The company told workers on Sunday that it would do away with on-call scheduling, which forces workers to make themselves available for shifts that can be abruptly canceled sans pay, according to the publication. This comes a few weeks after BuzzFeed News exposed problematic Victoria Secret's on-calling system that places many workers in unstable working situations.
During a scheduled call-in shift, workers are not allowed to make themselves available for other work opportunities or take academic courses, and even if they do land a shift that is ultimately canceled, they do not get paid for the lost time. Some people are not even eligible to receive food stamps or housing assistance as they cannot estimate their exact income.
Last year, Victoria's Secret was sued in a case that aimed to answer whether on-call scheduling counted as “report[ing] for work.” According to BuzzFeed News, Victoria's Secret could not comment on the case because the litigation is still pending. The Judge dismissed the on-call scheduling time claim but the decision may still be appealed to a higher court.
“A lot of people are working several part-time jobs, and if you’re on-call, you can’t work your other job at the same time,” Christine Berry, a former sales associate and a manager at a Banana Republic, told the publication. “You lost that time you could be working elsewhere.”
Kris Buchmann, who worked at Victoria's Secret for a year in the year 2000s, told BuzzFeed News that even just an hour of a canceled on-call scheduling shift “would have made a huge difference” in her life.

__Given information__:
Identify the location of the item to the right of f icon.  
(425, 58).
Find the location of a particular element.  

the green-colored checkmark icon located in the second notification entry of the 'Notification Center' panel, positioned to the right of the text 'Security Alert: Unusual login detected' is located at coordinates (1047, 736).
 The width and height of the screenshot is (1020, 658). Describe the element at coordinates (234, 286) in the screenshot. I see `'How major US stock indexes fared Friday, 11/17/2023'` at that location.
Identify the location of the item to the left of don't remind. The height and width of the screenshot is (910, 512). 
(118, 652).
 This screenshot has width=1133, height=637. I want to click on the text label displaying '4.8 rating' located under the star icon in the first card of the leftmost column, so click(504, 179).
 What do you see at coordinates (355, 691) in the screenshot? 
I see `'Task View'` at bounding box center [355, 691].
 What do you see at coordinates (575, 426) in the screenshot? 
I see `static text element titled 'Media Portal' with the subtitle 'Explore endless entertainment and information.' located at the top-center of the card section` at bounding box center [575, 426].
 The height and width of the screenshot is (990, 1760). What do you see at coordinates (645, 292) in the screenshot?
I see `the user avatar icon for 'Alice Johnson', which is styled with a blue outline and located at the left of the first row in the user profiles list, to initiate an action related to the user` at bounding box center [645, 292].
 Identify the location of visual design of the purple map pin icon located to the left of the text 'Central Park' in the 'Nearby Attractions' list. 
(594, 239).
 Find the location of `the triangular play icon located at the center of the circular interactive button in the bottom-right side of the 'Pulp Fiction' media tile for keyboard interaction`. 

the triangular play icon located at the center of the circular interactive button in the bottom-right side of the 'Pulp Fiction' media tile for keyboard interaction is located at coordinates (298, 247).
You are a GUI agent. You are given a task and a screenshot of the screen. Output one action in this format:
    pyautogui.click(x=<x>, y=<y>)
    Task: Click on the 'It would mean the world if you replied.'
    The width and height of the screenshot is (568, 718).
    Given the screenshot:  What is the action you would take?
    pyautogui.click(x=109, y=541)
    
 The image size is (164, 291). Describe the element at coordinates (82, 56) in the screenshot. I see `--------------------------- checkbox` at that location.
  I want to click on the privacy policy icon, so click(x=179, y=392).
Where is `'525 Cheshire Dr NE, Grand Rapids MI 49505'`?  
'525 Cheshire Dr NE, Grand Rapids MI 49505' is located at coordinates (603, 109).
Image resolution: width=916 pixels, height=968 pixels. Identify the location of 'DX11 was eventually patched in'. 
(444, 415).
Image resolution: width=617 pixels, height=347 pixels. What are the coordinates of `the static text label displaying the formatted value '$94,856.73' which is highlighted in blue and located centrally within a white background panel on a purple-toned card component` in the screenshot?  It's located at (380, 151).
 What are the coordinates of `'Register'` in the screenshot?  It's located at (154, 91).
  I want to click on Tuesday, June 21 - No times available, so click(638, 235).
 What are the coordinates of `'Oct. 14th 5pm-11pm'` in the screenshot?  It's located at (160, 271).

__Instructions__:
[1] List every company or news organization named in the on-call scheduling article.
[2] Answer these questions from the on-call scheduling article:
(a) On what day did the company tell workers it would end on-call scheduling?
(b) What did the judge do with the on-call scheduling time claim?
(c) For how long did Kris Buchmann work at Victoria's Secret?
[3] Copy the passage of the on-call scheduling article between "Kris Buchmann, who" and "in her life.", inclusive.

__Solved tasks__:
[1] Victoria's Secret, BuzzFeed News, Banana Republic

[2]
(a) Sunday
(b) The judge dismissed it.
(c) A year

[3]
Kris Buchmann, who worked at Victoria's Secret for a year in the year 2000s, told BuzzFeed News that even just an hour of a canceled on-call scheduling shift “would have made a huge difference” in her life.